**Task statement**:
Beginning with the line that holds "Click the Update scene button" in the data below, give again every line through the one that holds "Task: Click the '$slug = null' parameter", exactly as written.

================================

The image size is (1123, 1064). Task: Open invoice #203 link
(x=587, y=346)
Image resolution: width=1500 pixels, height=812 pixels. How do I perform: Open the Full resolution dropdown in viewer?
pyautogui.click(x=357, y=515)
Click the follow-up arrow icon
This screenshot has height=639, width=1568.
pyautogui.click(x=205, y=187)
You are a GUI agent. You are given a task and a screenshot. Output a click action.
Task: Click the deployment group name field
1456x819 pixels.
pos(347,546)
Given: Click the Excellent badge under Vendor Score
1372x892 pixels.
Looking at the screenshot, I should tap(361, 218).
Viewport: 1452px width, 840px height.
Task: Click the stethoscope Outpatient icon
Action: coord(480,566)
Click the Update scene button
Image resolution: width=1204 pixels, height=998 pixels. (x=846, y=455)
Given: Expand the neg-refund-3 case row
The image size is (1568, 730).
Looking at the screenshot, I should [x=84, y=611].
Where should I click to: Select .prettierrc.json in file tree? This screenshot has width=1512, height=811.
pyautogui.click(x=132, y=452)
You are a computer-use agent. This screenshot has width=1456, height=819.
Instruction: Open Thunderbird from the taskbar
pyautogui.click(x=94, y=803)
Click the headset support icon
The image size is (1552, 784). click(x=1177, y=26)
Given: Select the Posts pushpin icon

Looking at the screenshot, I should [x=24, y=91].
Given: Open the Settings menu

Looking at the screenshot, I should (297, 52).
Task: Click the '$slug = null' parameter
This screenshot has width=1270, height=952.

================================

**Final answer**:
Click the Update scene button
Image resolution: width=1204 pixels, height=998 pixels. (x=846, y=455)
Given: Expand the neg-refund-3 case row
The image size is (1568, 730).
Looking at the screenshot, I should [x=84, y=611].
Where should I click to: Select .prettierrc.json in file tree? This screenshot has width=1512, height=811.
pyautogui.click(x=132, y=452)
You are a computer-use agent. This screenshot has width=1456, height=819.
Instruction: Open Thunderbird from the taskbar
pyautogui.click(x=94, y=803)
Click the headset support icon
The image size is (1552, 784). click(x=1177, y=26)
Given: Select the Posts pushpin icon

Looking at the screenshot, I should [x=24, y=91].
Given: Open the Settings menu

Looking at the screenshot, I should (297, 52).
Task: Click the '$slug = null' parameter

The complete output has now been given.